→ **TASK STATEMENT**:
Reproduce the listing in full, exactly as written, but without images.

→ **LISTED RECORDS**:
========================================================================

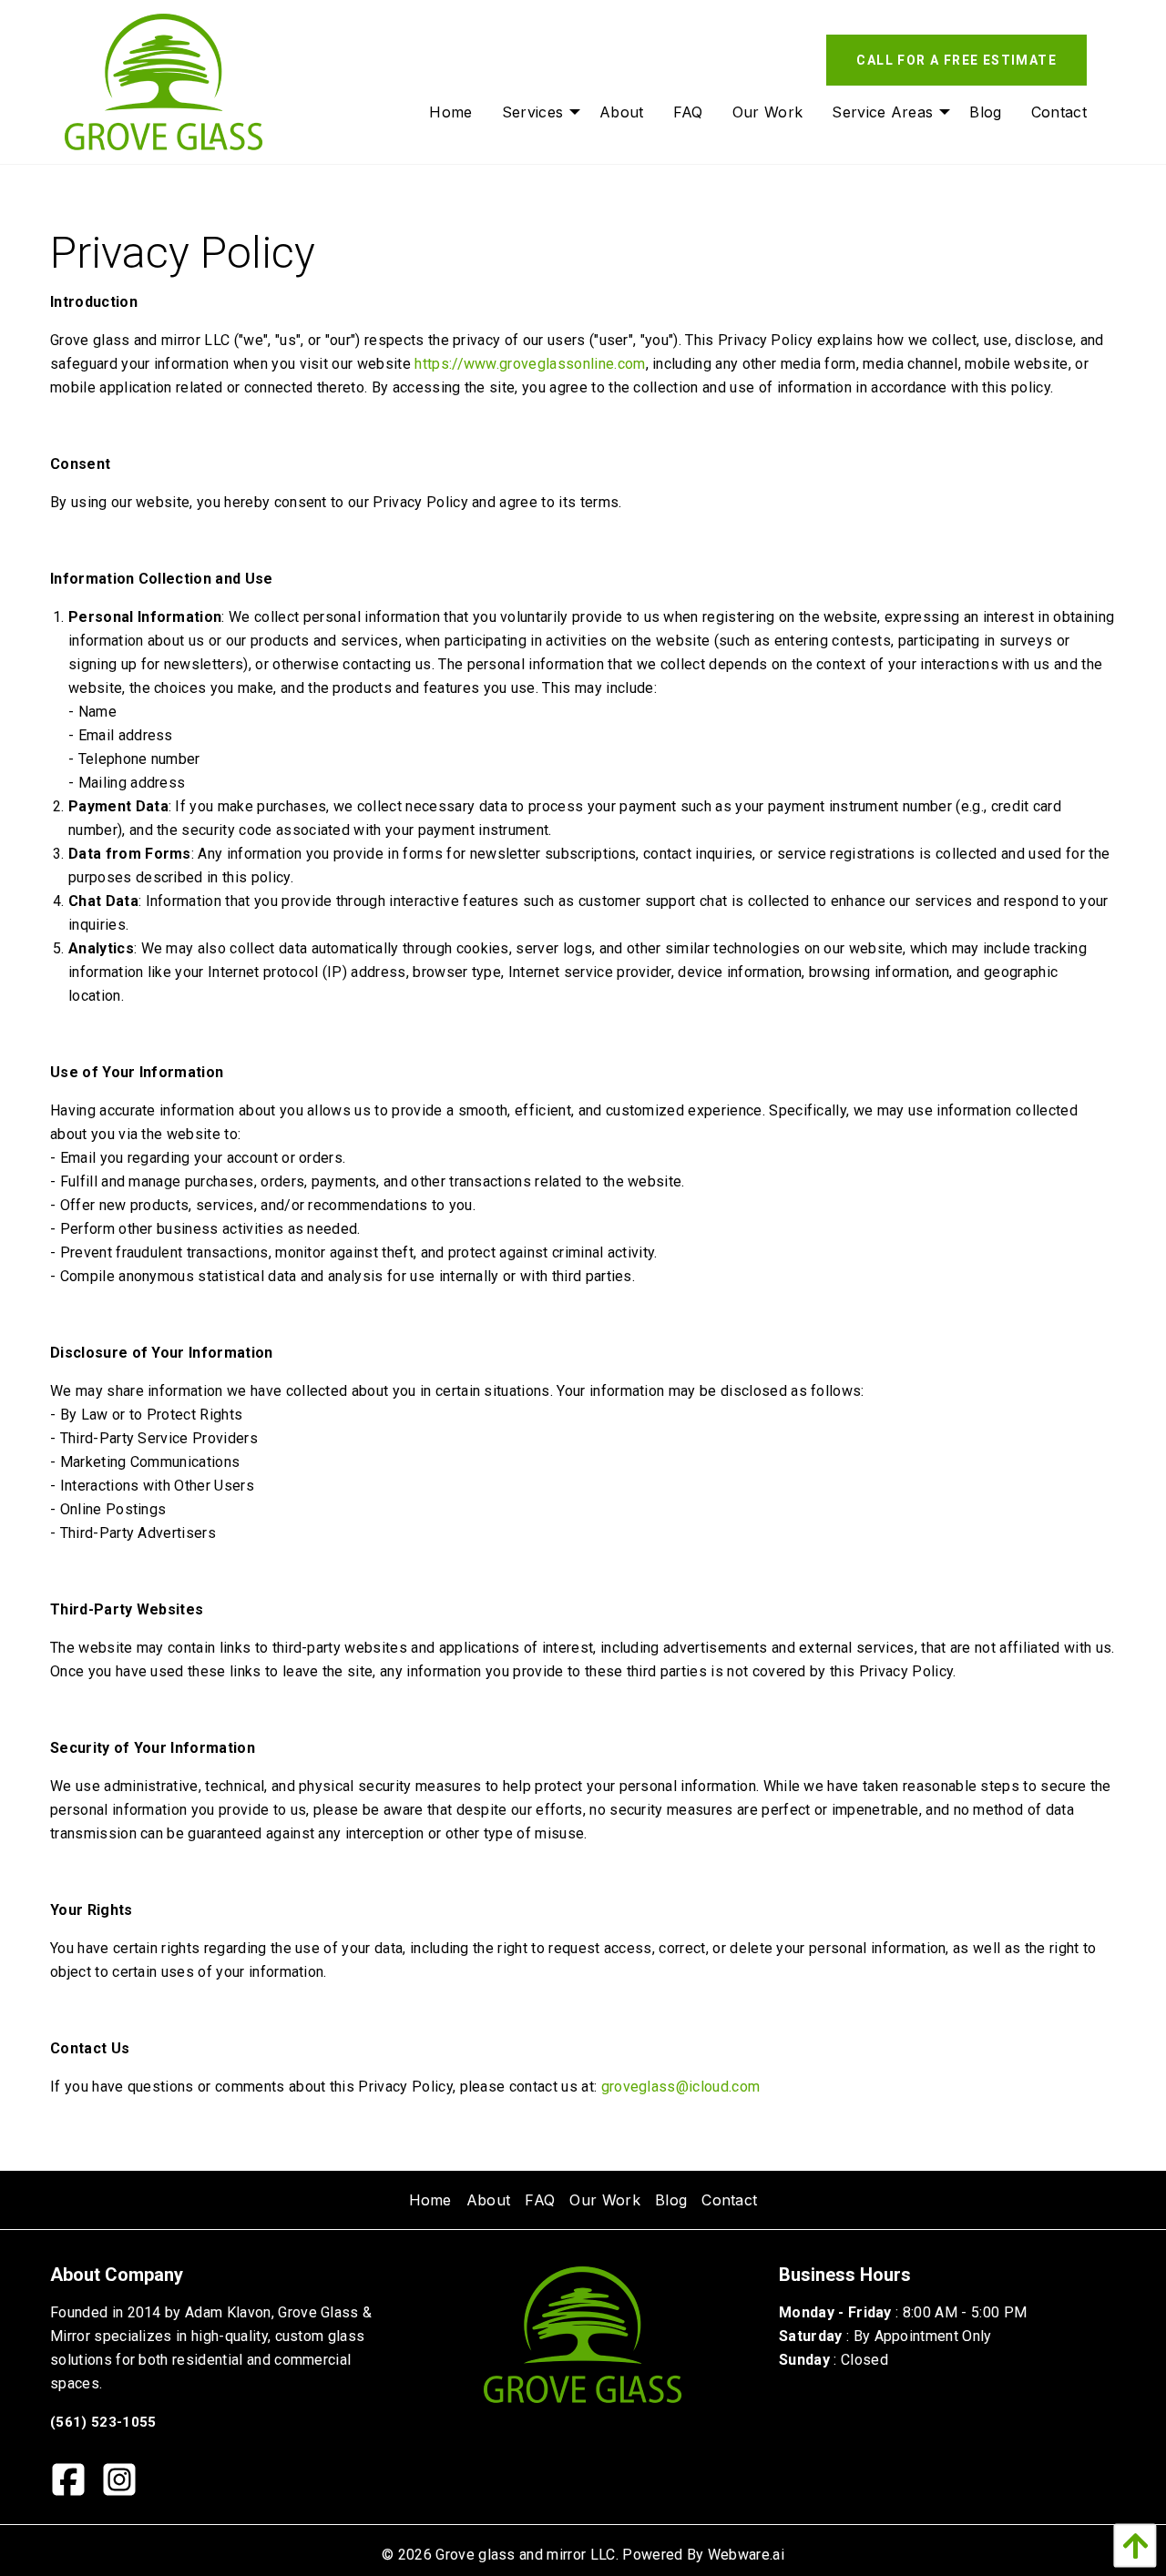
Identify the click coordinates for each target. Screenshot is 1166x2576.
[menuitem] (450, 112)
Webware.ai (746, 2554)
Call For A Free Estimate (956, 60)
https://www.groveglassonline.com (529, 363)
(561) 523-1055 (103, 2422)
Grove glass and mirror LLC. (527, 2554)
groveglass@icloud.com (681, 2086)
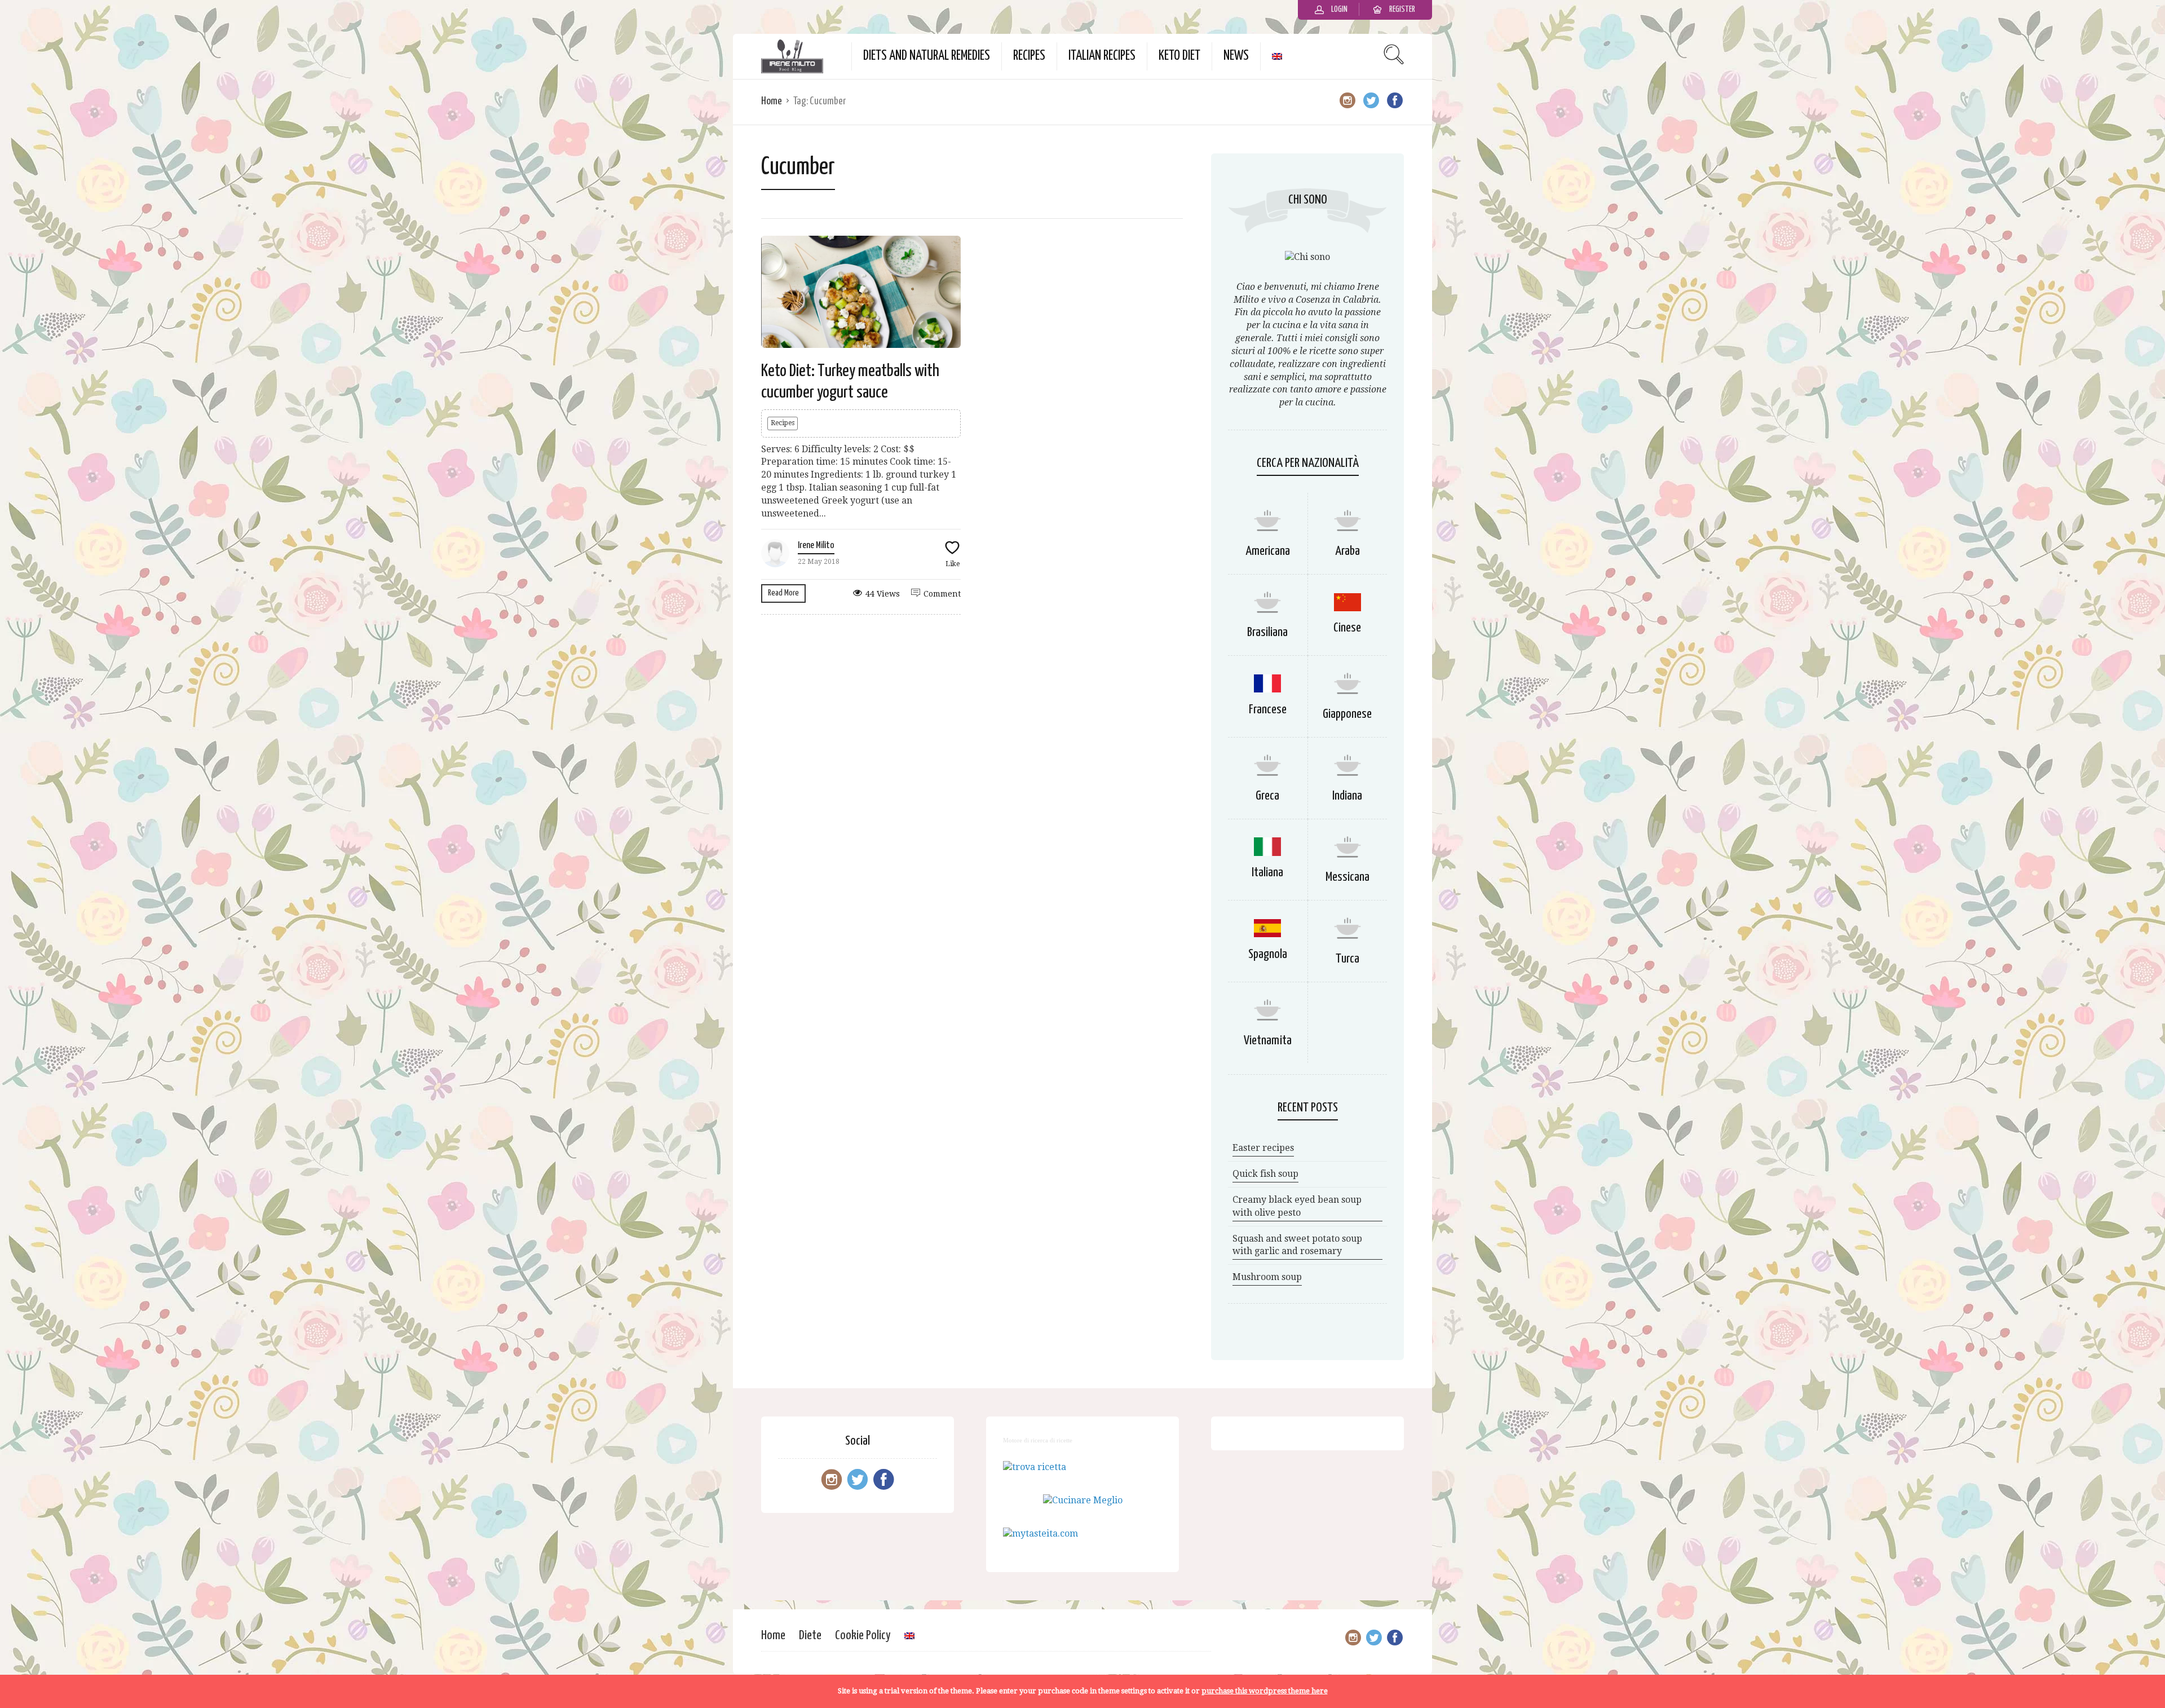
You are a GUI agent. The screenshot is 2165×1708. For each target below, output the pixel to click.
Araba (1347, 551)
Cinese (1347, 627)
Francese (1268, 709)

========================================================================

→ **REPLY**:
Identify the click coordinates for each target. Screenshot is 1166x2576.
[menuitem] (450, 112)
Webware.ai (746, 2554)
Call For A Free Estimate (956, 60)
https://www.groveglassonline.com (529, 363)
(561) 523-1055 (103, 2422)
Grove glass and mirror LLC. (527, 2554)
groveglass@icloud.com (681, 2086)
You are a GUI agent. The screenshot is 2165×1708. For each target below, output the pixel to click.
Araba (1347, 551)
Cinese (1347, 627)
Francese (1268, 709)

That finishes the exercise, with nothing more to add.